(Element and text position data)
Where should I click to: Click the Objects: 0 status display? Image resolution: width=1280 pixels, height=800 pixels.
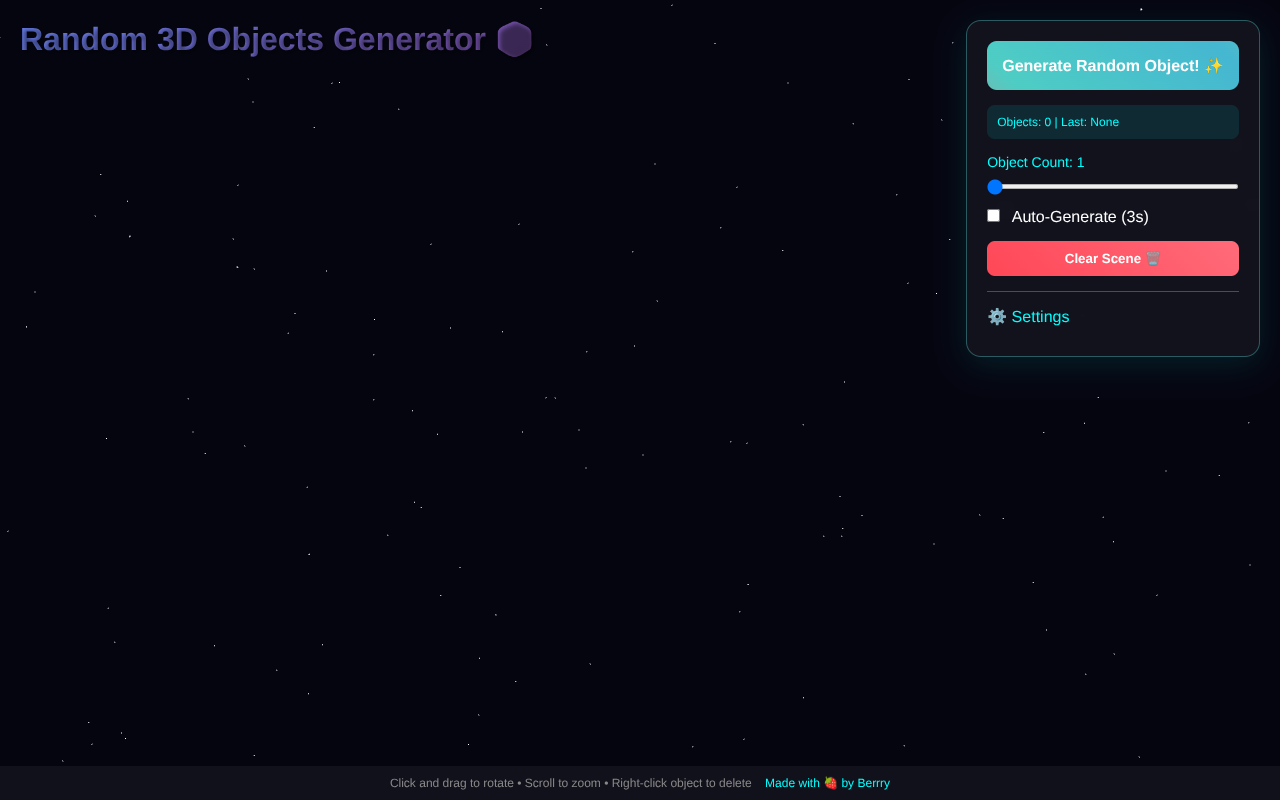[1113, 121]
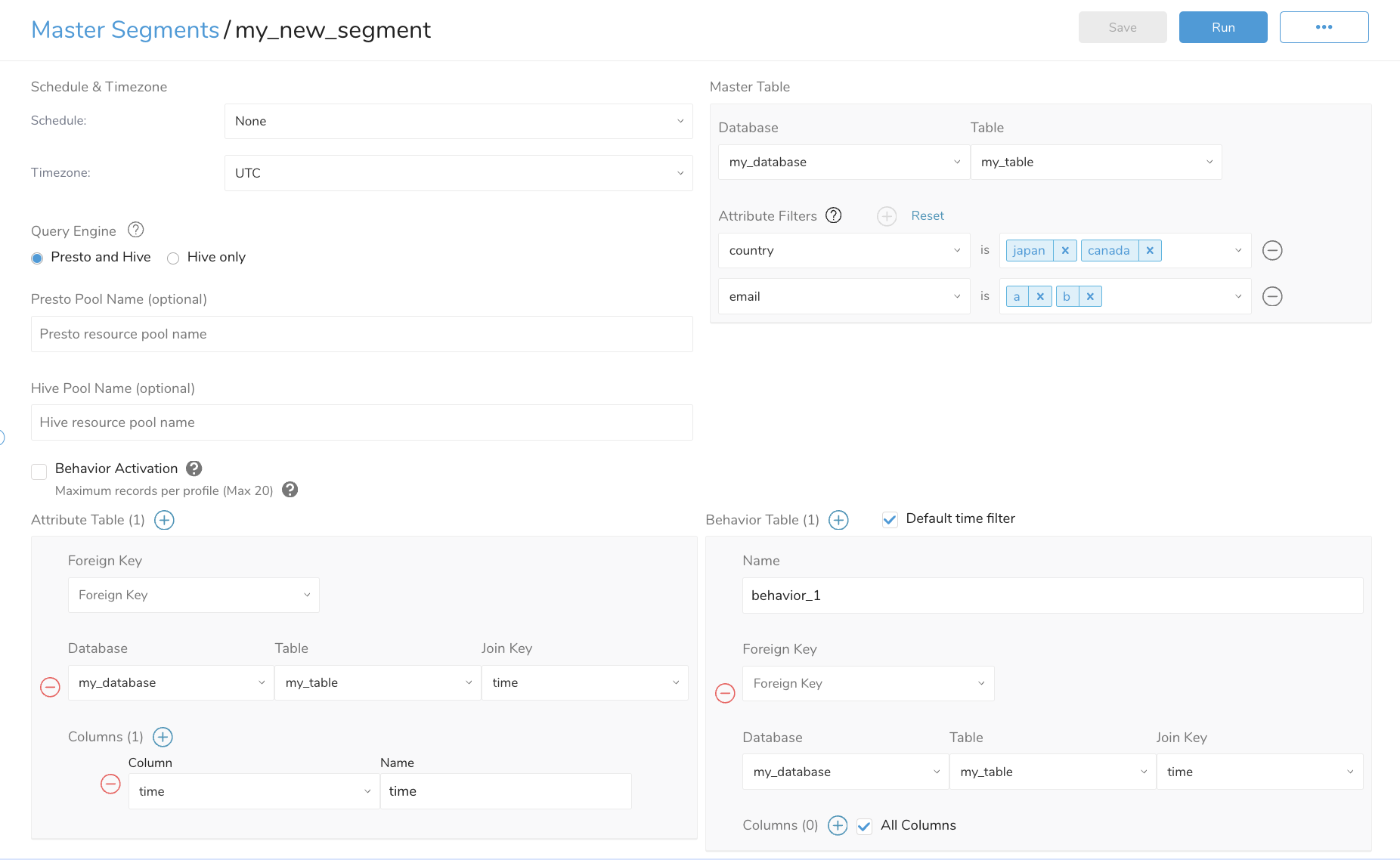Remove the country attribute filter row
This screenshot has width=1400, height=860.
coord(1272,250)
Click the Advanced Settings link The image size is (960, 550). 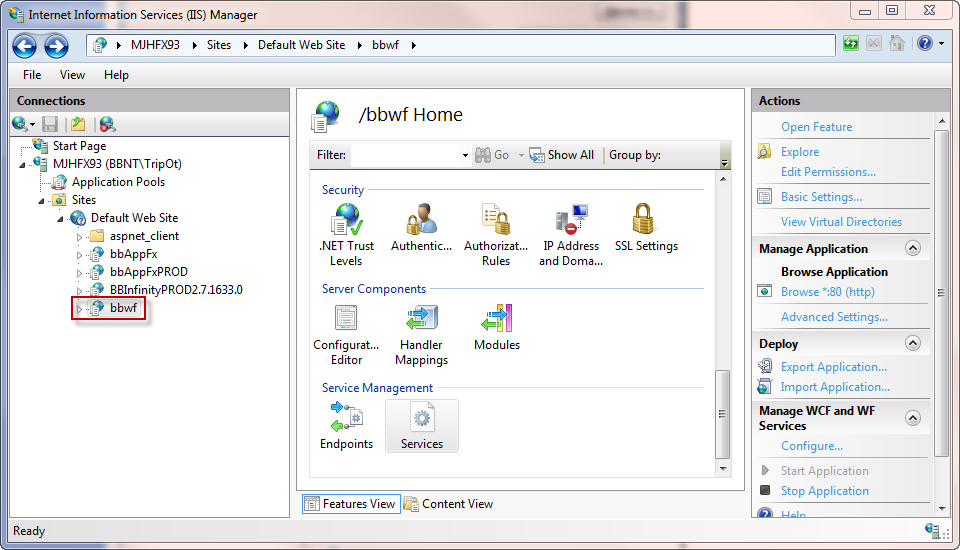[x=834, y=317]
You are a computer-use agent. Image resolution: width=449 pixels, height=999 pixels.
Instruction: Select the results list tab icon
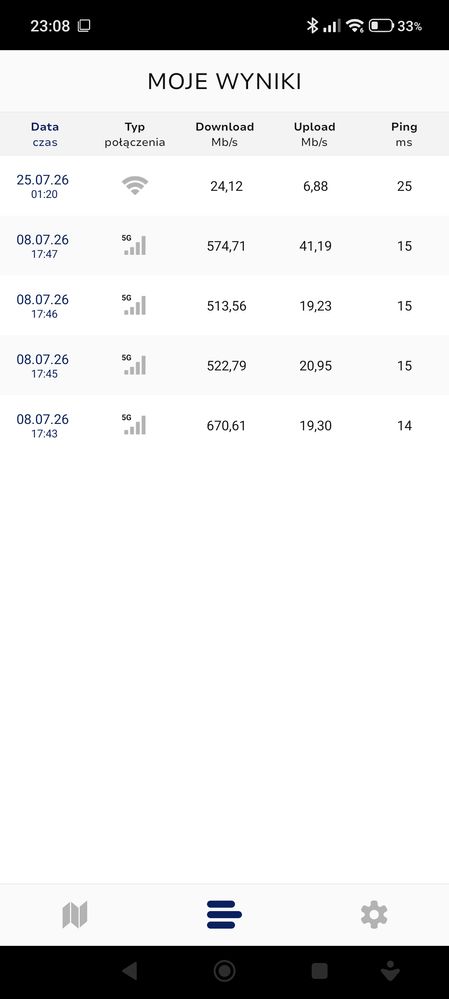[224, 914]
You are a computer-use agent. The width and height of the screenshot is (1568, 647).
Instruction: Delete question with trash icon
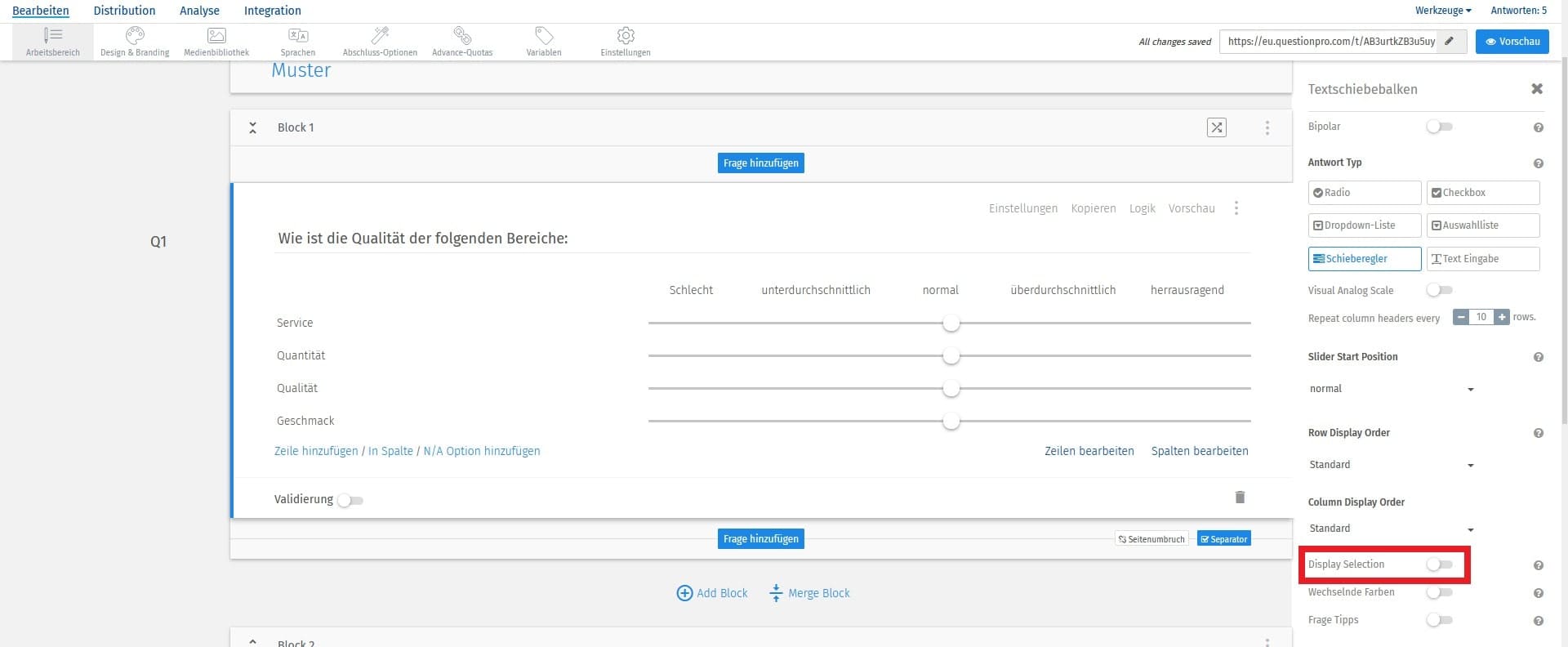[x=1240, y=498]
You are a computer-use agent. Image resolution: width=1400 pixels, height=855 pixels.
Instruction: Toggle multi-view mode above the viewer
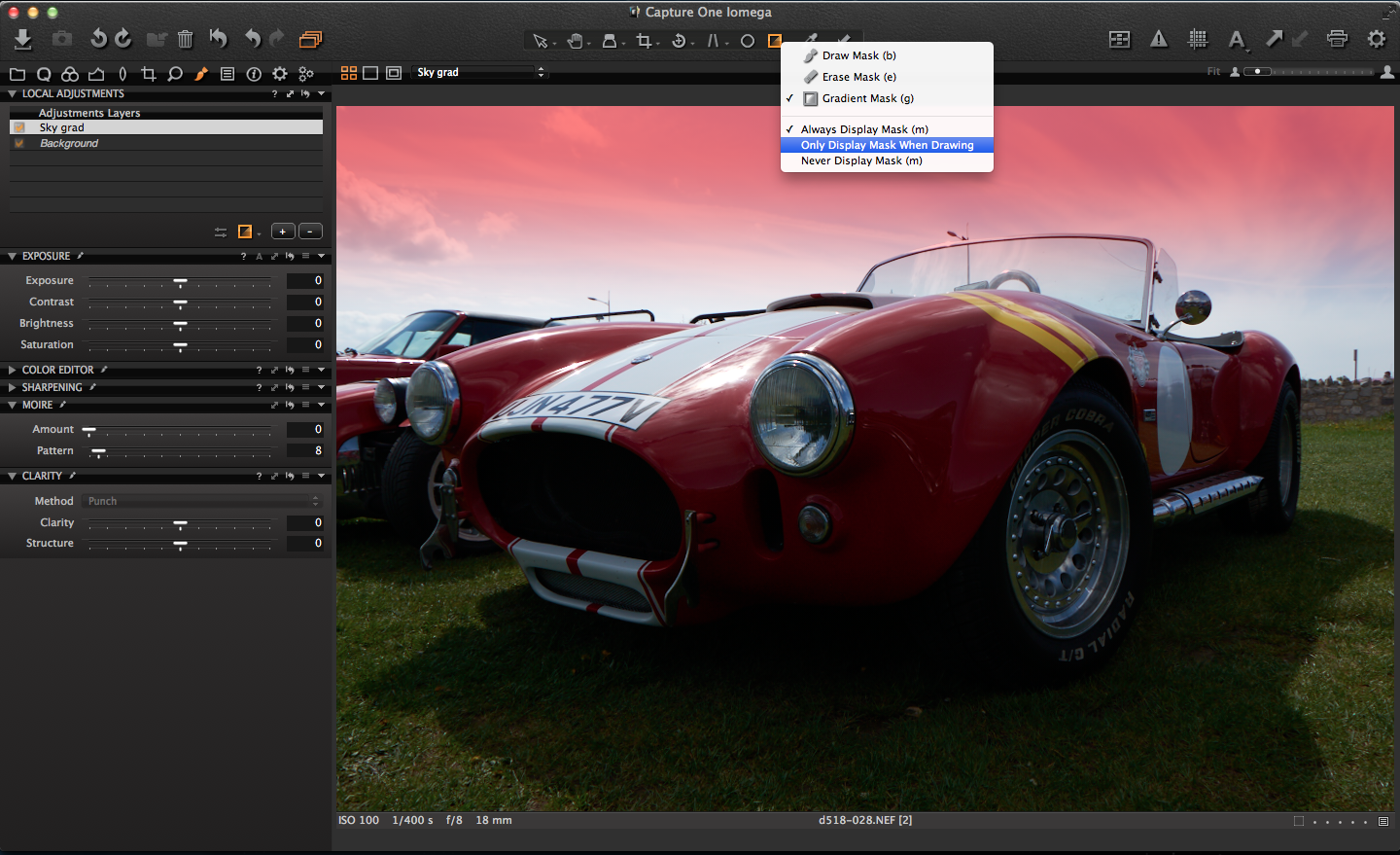[x=348, y=72]

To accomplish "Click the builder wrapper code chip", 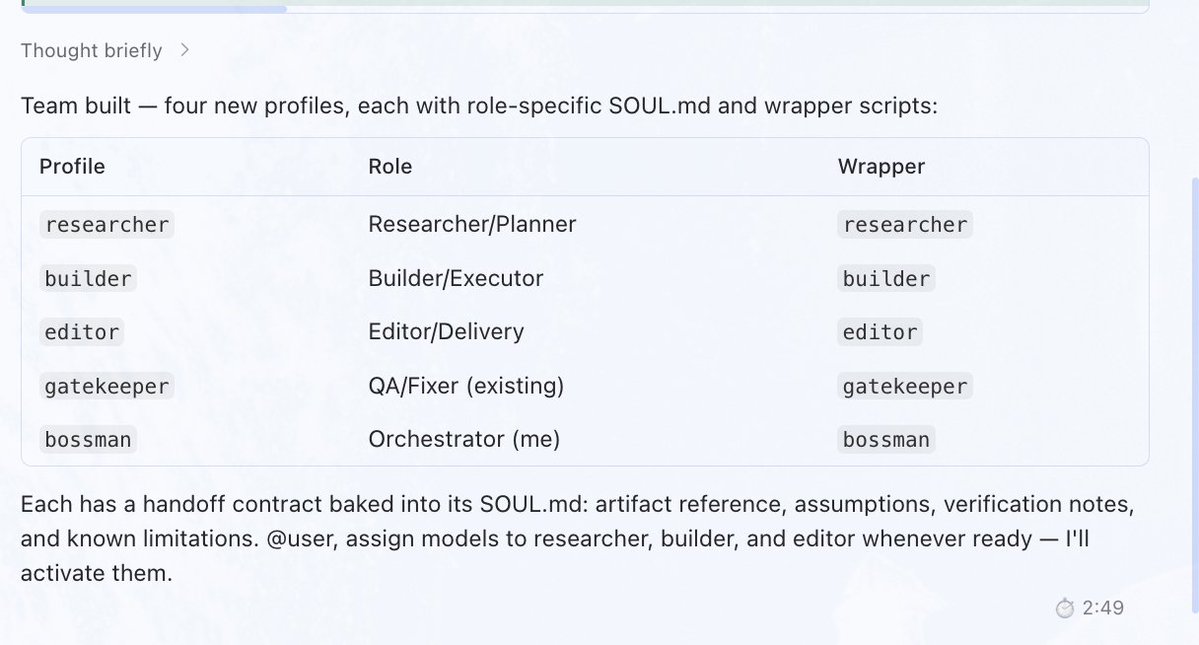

(Goal of the exercise) Extract each line of the records above that contains the string "screenshot".

(Solved exercise)
This screenshot has width=1400, height=860.
You are a computer-use agent. The width and height of the screenshot is (1568, 647).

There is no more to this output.